And the result is predictable: economic failure of hospitals and physician practices that have become dependent on government payment for large segments of their population. The hospitals and offices that will close are those with the least private insurance – as in this case of Los Angeles Metropolitan. These closures result
in larger and larger areas where no doctors or hospitals exist. As reported in the
Los Angeles Times
, these closures affect small and midsize hospitals “that don’t have the negotiating clout or resources of larger hospitals or giant health systems.”
1
(This demonstrates a principle of economic fascism known as “cartelization” – businesses joining together into massive cartels to be able to afford the legal and financial advisors needed to navigate the maze of government bureaucracy. Small fry businesses are toast.)

As hospitals close, doctors will move to areas where hospitals are available. In fact, physicians are already preferentially locating to areas where there is a high ratio of private to government insurance.
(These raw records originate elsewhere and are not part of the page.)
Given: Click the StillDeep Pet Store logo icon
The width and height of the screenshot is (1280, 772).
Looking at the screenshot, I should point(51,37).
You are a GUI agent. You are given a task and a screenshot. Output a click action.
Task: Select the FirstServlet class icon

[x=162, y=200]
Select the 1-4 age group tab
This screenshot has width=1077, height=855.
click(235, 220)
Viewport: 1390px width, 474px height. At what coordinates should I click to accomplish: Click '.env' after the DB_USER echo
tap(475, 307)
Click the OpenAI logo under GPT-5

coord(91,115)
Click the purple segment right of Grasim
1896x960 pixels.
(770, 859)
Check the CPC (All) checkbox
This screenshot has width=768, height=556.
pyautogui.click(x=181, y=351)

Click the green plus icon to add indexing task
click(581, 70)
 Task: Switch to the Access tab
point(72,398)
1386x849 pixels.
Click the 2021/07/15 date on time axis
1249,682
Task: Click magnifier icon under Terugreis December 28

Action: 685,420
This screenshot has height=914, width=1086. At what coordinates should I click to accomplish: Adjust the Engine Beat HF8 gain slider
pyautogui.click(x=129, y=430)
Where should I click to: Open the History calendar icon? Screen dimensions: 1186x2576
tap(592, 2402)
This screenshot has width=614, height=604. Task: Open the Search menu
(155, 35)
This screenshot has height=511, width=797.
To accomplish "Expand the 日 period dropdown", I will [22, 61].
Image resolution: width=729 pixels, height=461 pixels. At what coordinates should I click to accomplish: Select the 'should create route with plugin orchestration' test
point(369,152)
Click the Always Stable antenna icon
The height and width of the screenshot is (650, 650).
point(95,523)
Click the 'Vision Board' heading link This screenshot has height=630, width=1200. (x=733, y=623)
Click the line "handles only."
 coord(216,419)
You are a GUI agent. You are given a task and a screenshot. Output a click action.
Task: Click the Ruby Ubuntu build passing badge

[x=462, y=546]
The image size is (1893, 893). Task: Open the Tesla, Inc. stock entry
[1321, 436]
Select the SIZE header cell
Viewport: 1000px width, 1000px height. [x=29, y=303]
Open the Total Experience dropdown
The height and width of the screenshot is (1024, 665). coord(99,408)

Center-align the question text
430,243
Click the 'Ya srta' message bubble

Malpractice insurance costs also aggravate this flight to more “genteel” areas. The naked truth is doctors are more likely to be sued by the neediest segments of society, as well as those hospitalized for high-level trauma.

At one point (I don’t know if this is true today, but it was true when I was an orthopaedic resident visiting Ranchos Los Amigos in the late 1980s) the senior spinal surgeon at Ranchos Los Amigos spinal cord injury center was the most-sued doctor in America and could not buy malpractice insurance at any cost. Was he incompetent? NO. He was arguably one of the handful of the most highly trained, highly experienced surgeons in his field. But his population consisted of indigent trauma and gunshot victims who had been rendered quadriplegic or paraplegic by their injuries but who were angry about their injuries and saw the surgeon as a potential source of money. So, in addition to making less income and having less hospital support, if you practice in an impoverished community, you are more likely to lose your assets to a large malpractice settlement or to exorbitant insurance fees.

The effect of all this is to create huge, expanding black holes where no medical care exists. Already in some areas of Arizona, for the reasons just cited, pregnant women must travel two hundred miles or more to see an obstetrician and to deliver their babies. Needless to say, roadside and in-ambulance births are reported more
frequently. And for those in high-risk pregnancy categories, this means increased risk of complications around the time of the birth. A better option for those who can afford it is moving in with relatives or into a hotel near a tertiary care center as their due dates approach.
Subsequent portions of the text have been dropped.